**Stated exercise**
Reproduce the rows starting with the line containing "Screen dimensions: 1500x812" and continuing through the end of the rows, substituting "Launch" for every "Open" and leaving all else unchanged. Omit the pictures from your answer.

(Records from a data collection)
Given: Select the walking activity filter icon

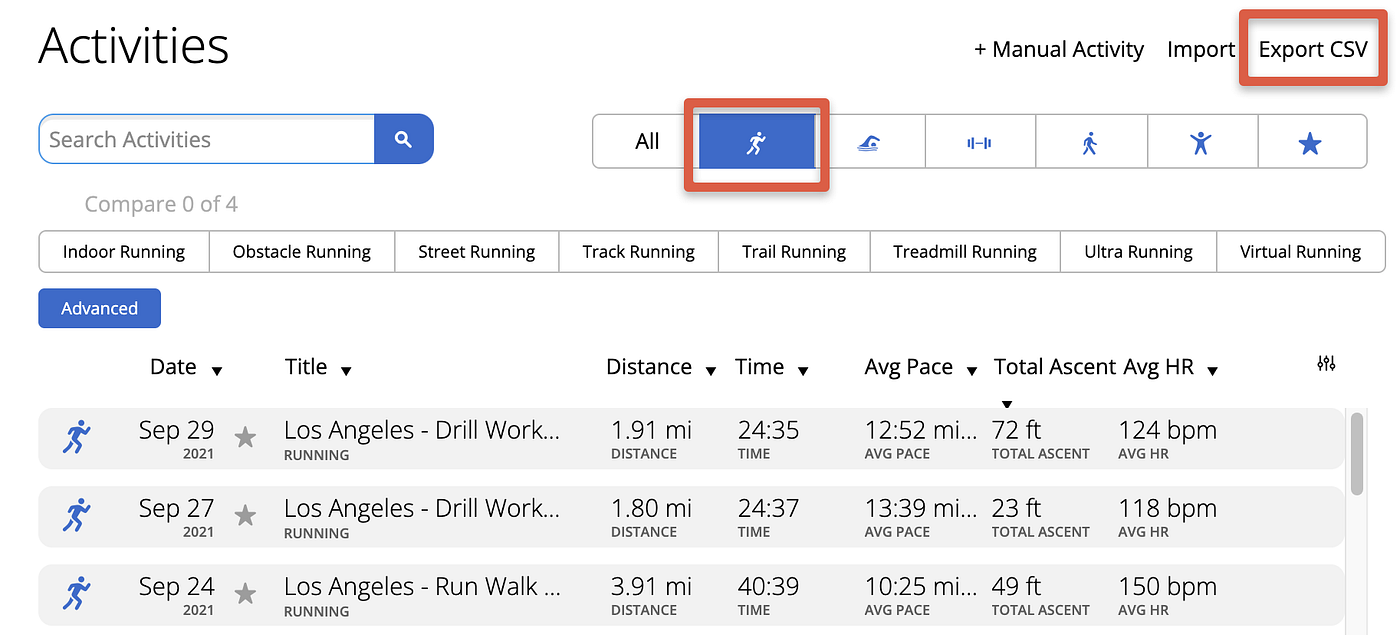Looking at the screenshot, I should [x=1090, y=143].
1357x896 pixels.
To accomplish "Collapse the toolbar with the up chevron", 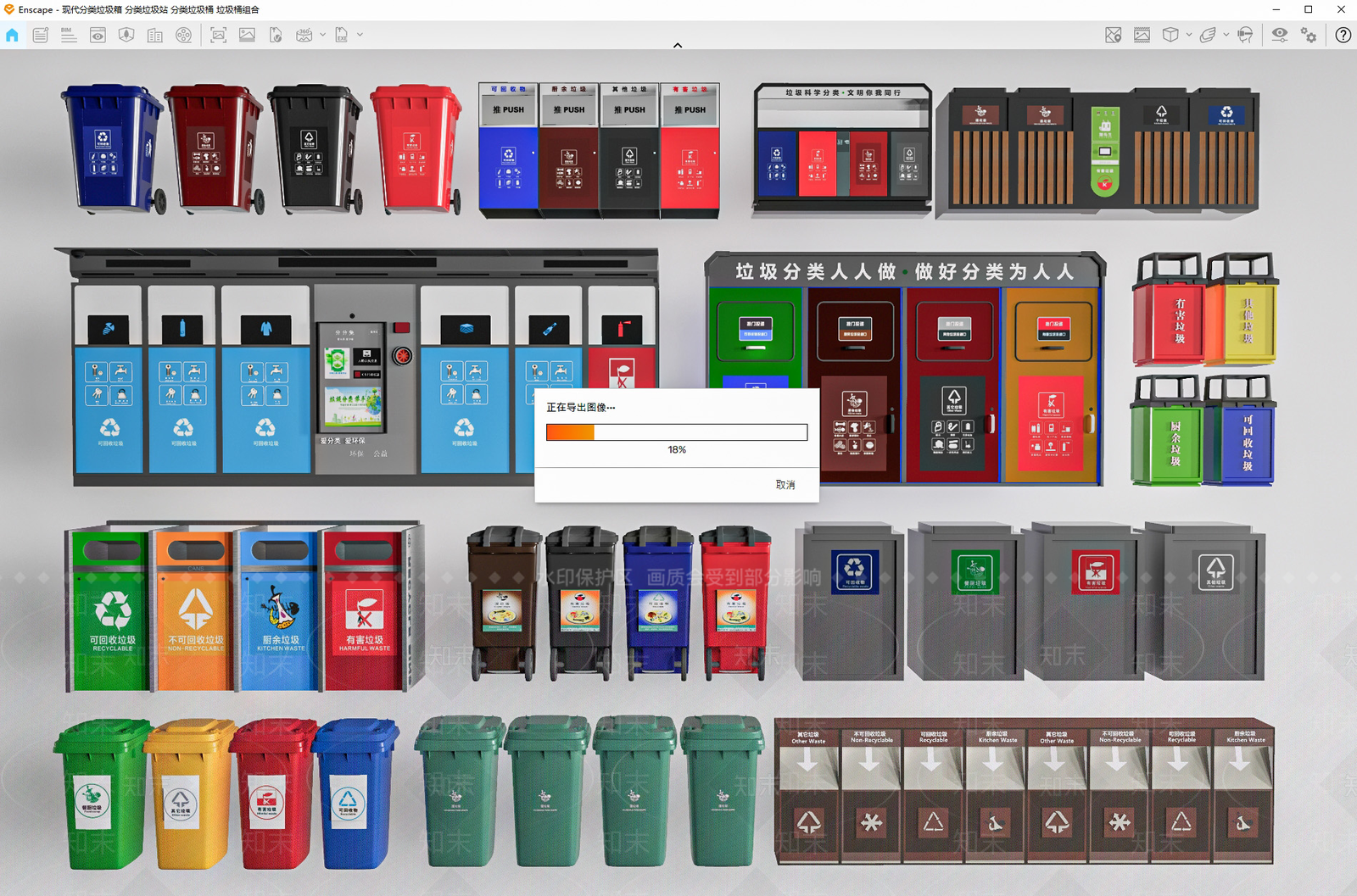I will [x=678, y=46].
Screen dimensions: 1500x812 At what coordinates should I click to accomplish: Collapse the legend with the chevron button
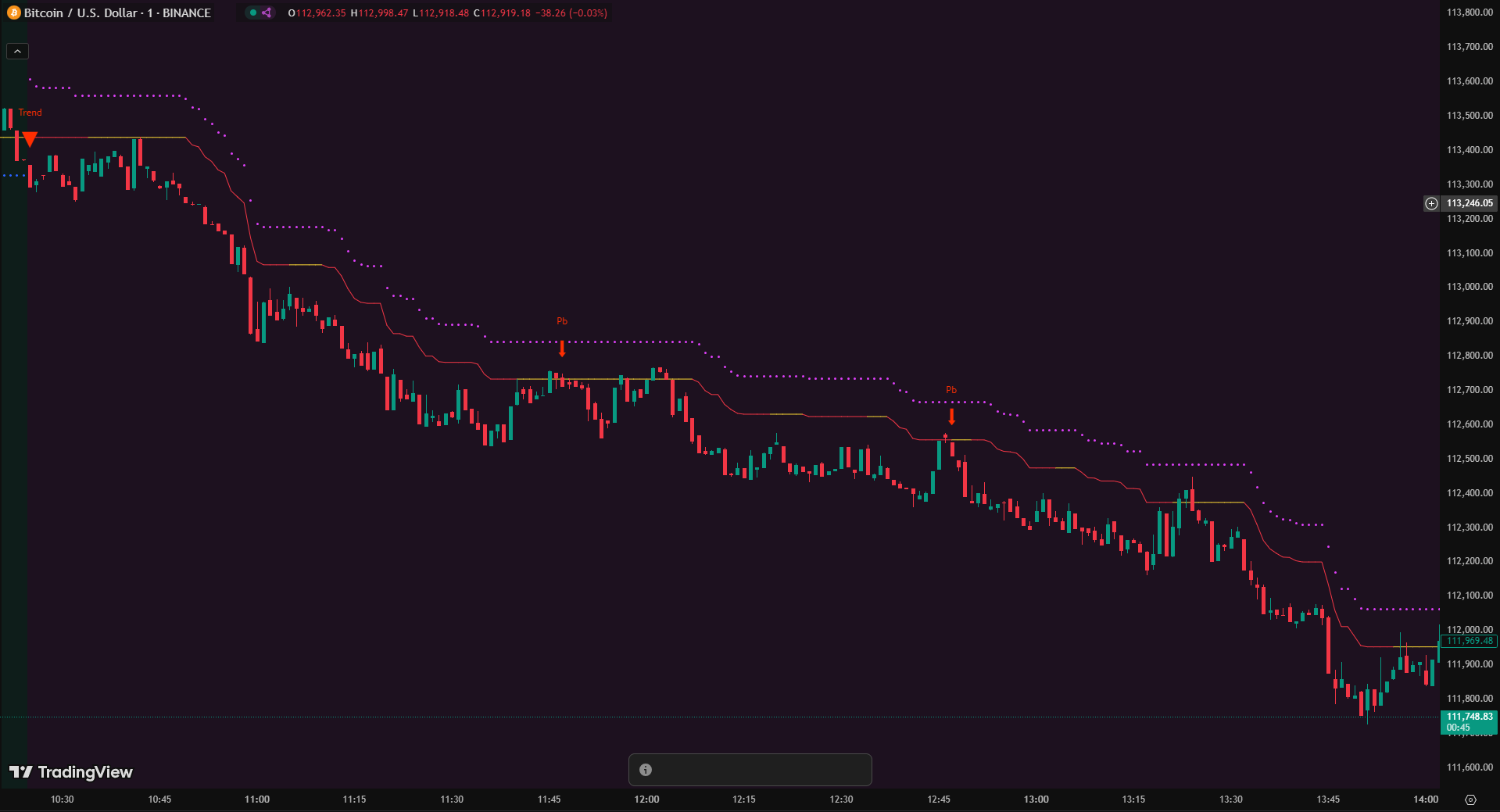[x=17, y=51]
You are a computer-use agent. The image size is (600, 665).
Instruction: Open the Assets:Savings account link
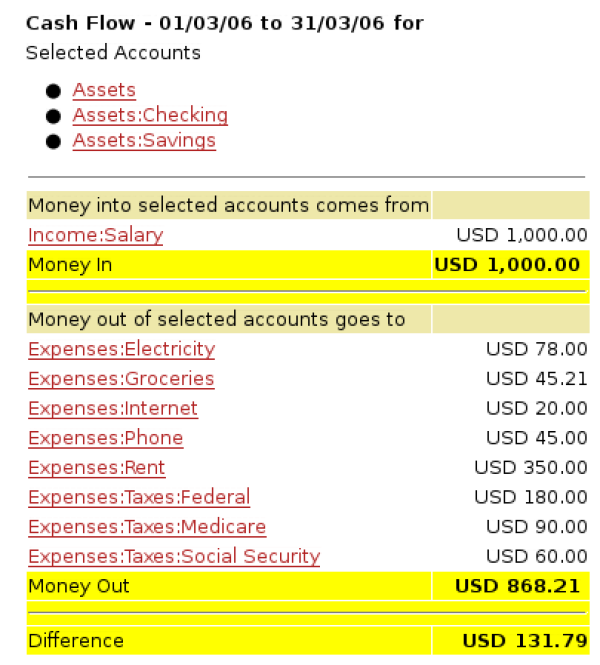click(144, 141)
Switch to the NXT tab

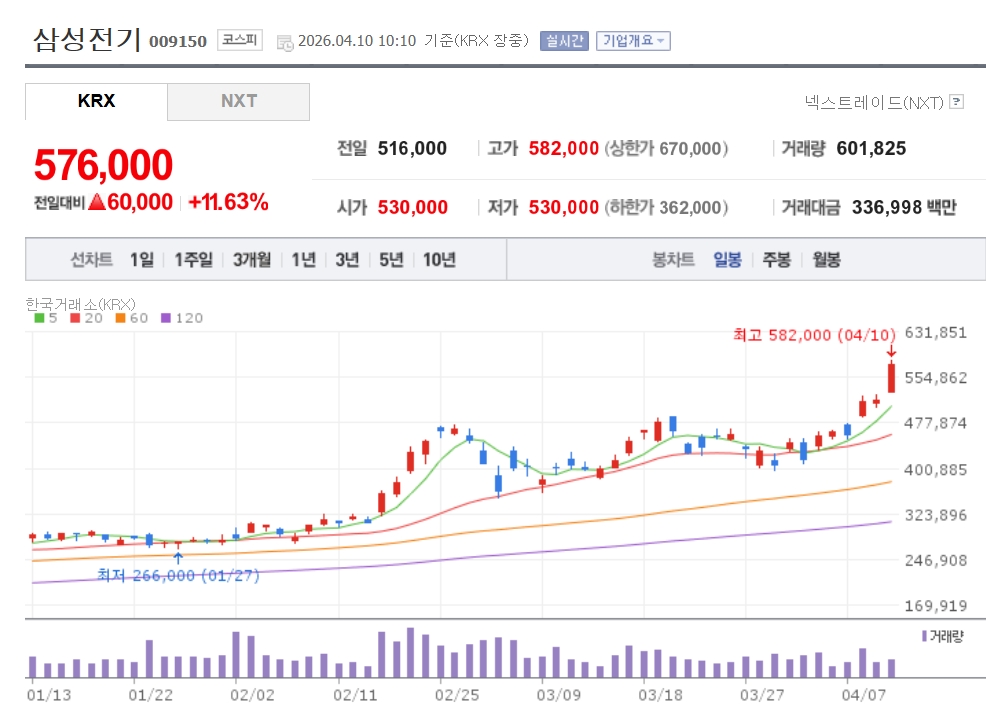pyautogui.click(x=239, y=101)
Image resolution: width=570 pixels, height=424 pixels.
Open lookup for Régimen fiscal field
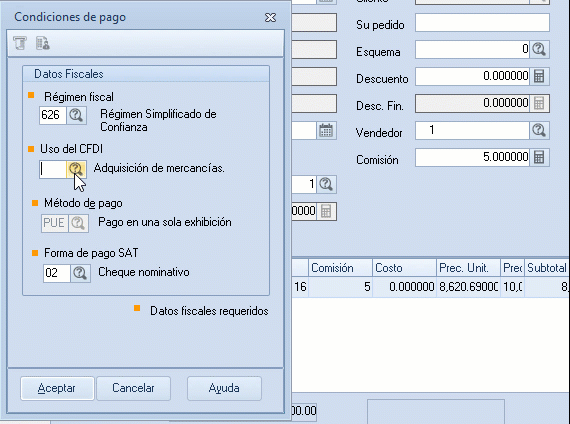(x=76, y=115)
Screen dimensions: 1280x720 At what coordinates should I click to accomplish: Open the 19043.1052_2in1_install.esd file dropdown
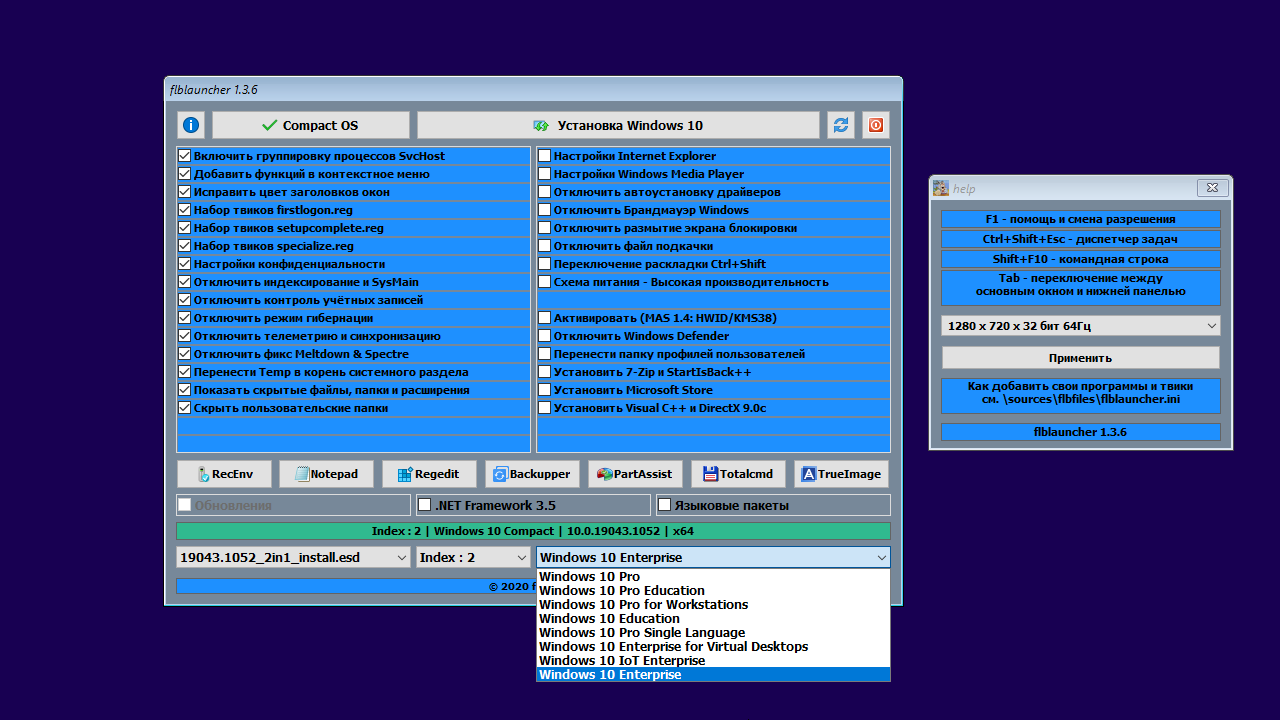pyautogui.click(x=293, y=557)
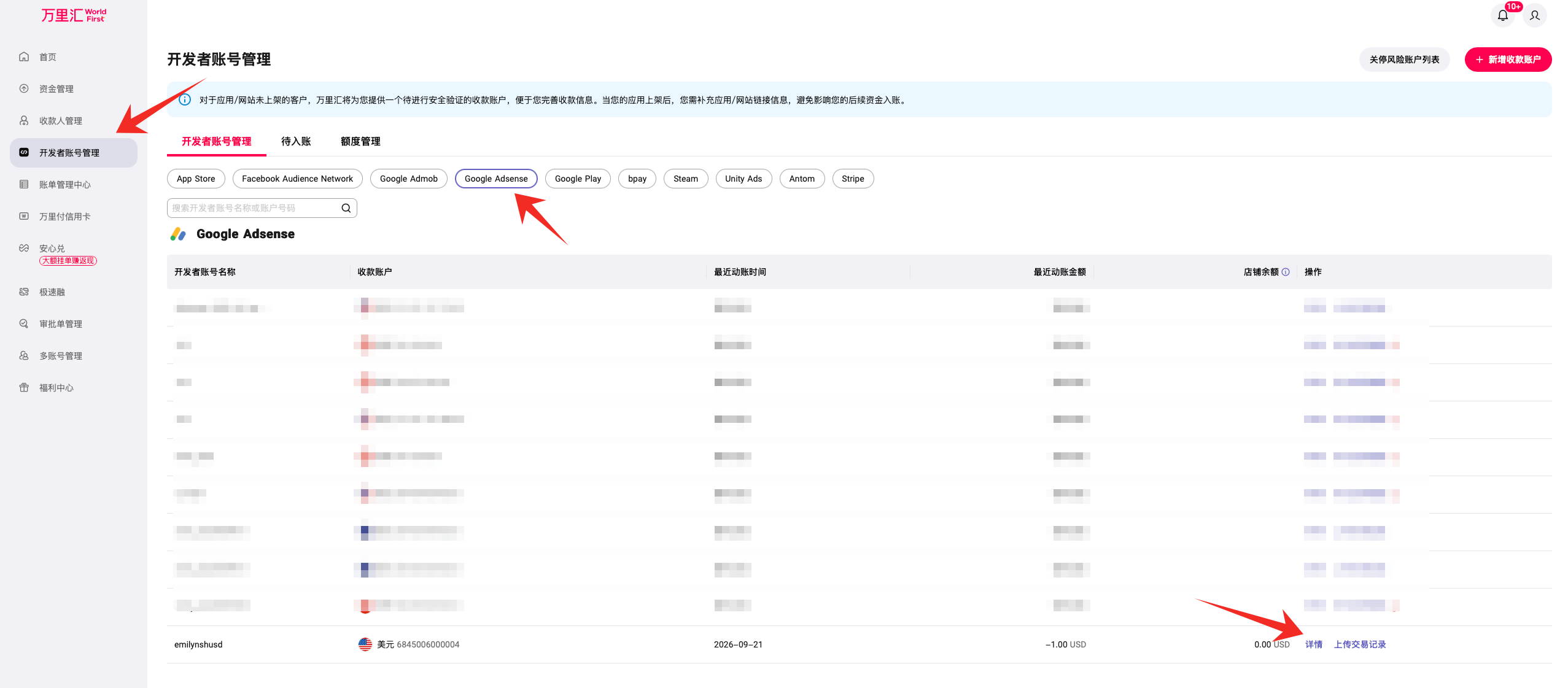Click 上传交易记录 for emilynshusd

click(1360, 644)
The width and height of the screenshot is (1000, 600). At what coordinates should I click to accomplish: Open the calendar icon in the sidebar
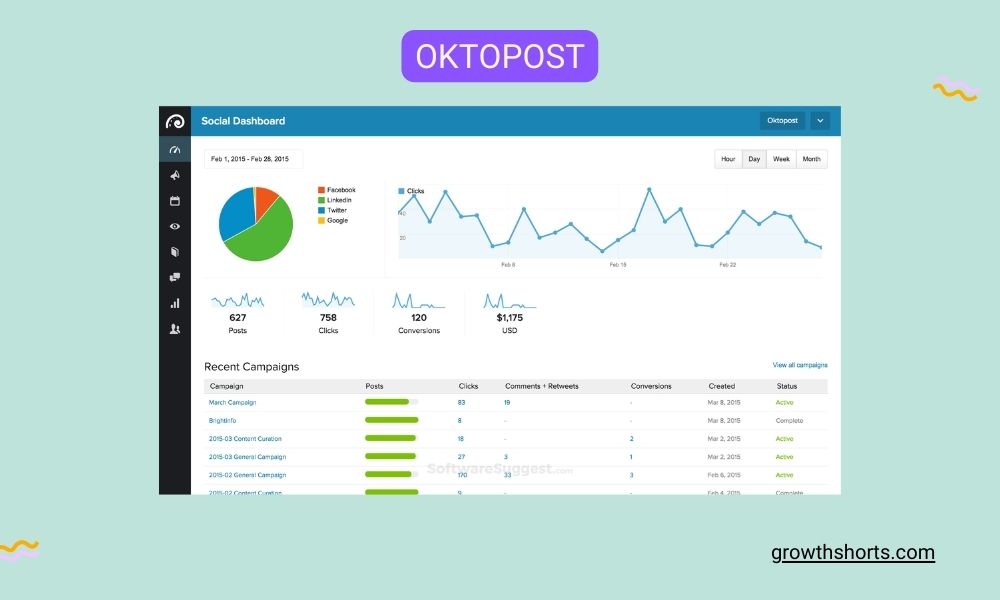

**Output of the exercise**
Screen dimensions: 1500x812 At what coordinates should I click to accomplish: Collapse the legend with the chevron button
[x=17, y=51]
You are a computer-use agent. The image size is (600, 665).
Instruction: Launch the Assets:Savings account link
click(144, 141)
Switch to the NXT tab

pyautogui.click(x=239, y=101)
Image resolution: width=570 pixels, height=424 pixels.
Launch lookup for Régimen fiscal field
(x=76, y=115)
Screen dimensions: 1280x720 At what coordinates should I click to accomplish: Launch the 19043.1052_2in1_install.esd file dropdown
pyautogui.click(x=293, y=557)
Click 上传交易记录 for emilynshusd

click(1360, 644)
The width and height of the screenshot is (1000, 600). At what coordinates should I click to accomplish: Launch the calendar icon in the sidebar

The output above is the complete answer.